### TASK INSTRUCTIONS
Your answer should be every line of the entries that has the string "link" in it.

### TASK DATA
● ● ● ● ● ● ●

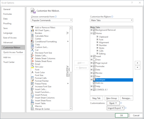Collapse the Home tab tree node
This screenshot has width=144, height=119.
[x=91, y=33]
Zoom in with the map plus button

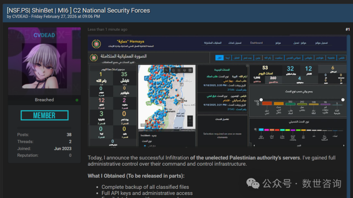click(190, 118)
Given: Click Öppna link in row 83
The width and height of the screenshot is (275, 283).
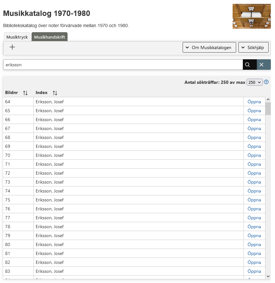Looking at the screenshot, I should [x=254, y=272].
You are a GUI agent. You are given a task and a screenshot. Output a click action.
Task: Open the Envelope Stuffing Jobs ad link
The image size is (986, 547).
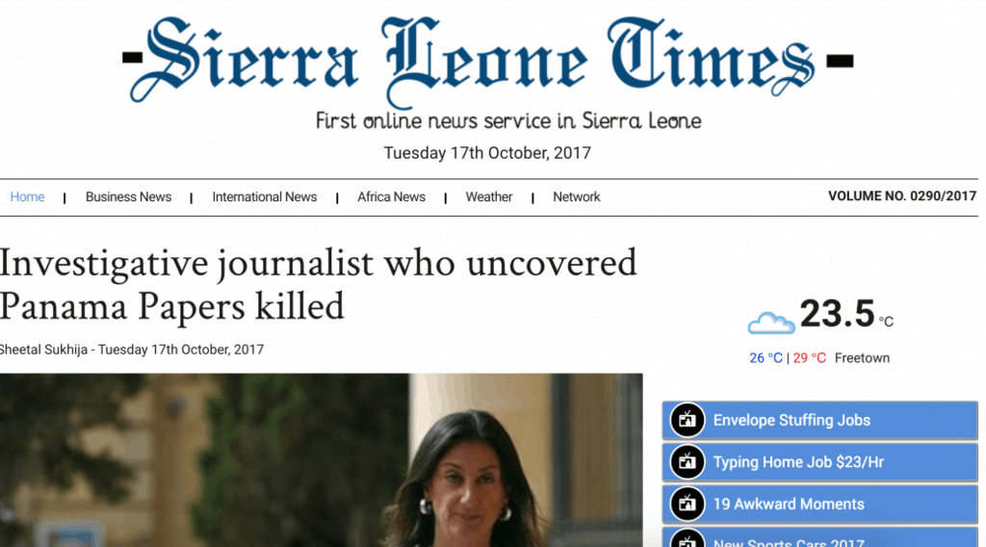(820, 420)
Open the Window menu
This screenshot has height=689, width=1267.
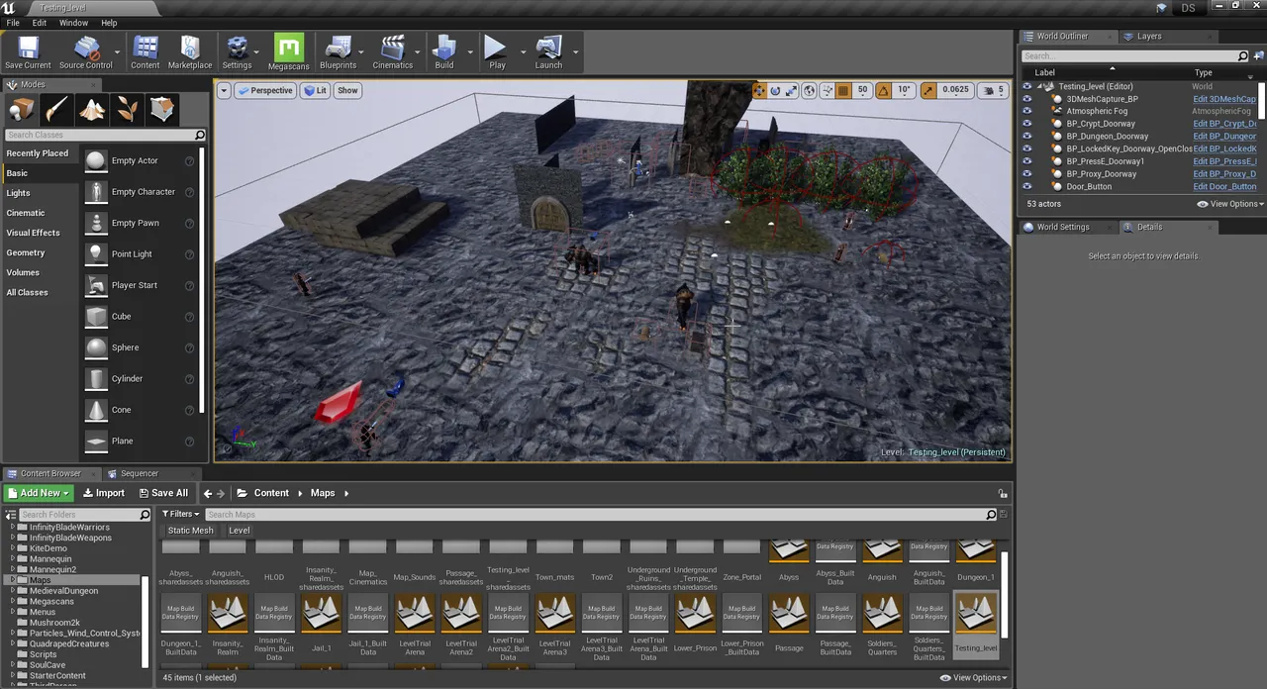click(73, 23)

● ● ● ● ● ● ●

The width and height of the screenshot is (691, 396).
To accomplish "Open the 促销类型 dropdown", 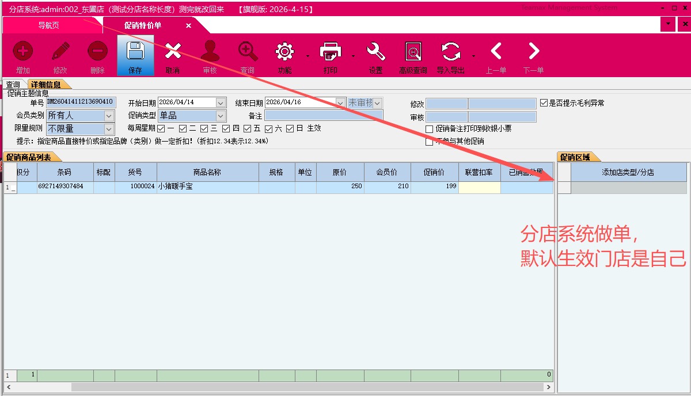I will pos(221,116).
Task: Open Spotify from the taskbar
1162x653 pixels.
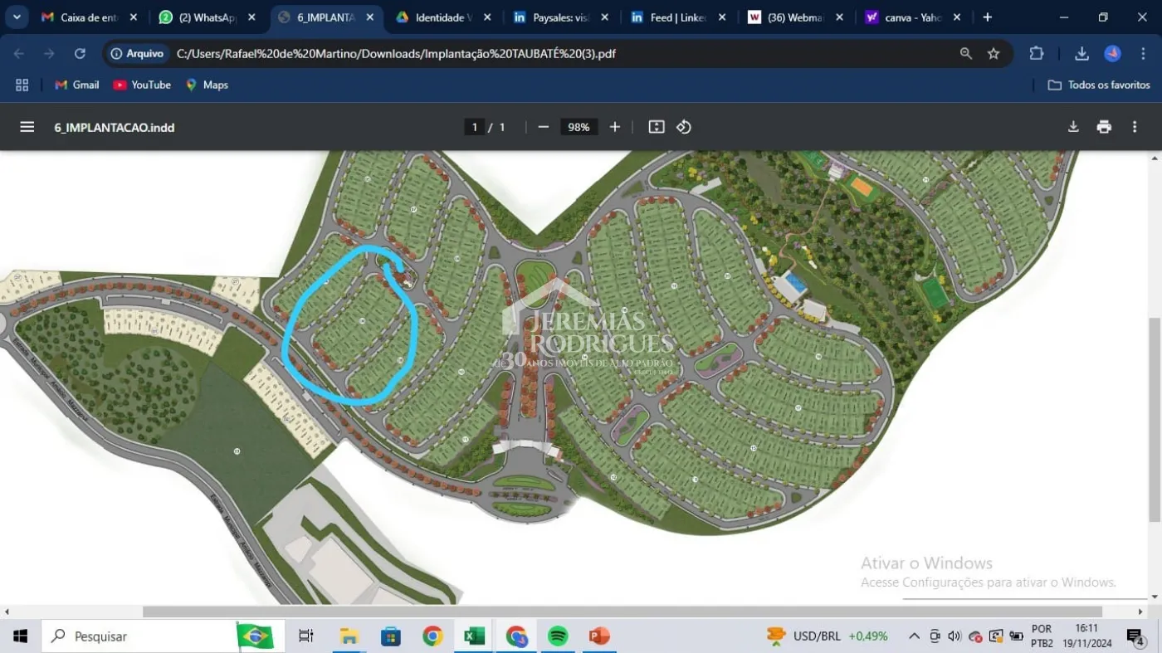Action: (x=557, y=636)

● ● ● ● ● ● ●

### ANSWER TO THIS TASK
Given: Click Öppna link in row 83
Task: Open the Envelope Stuffing Jobs ad link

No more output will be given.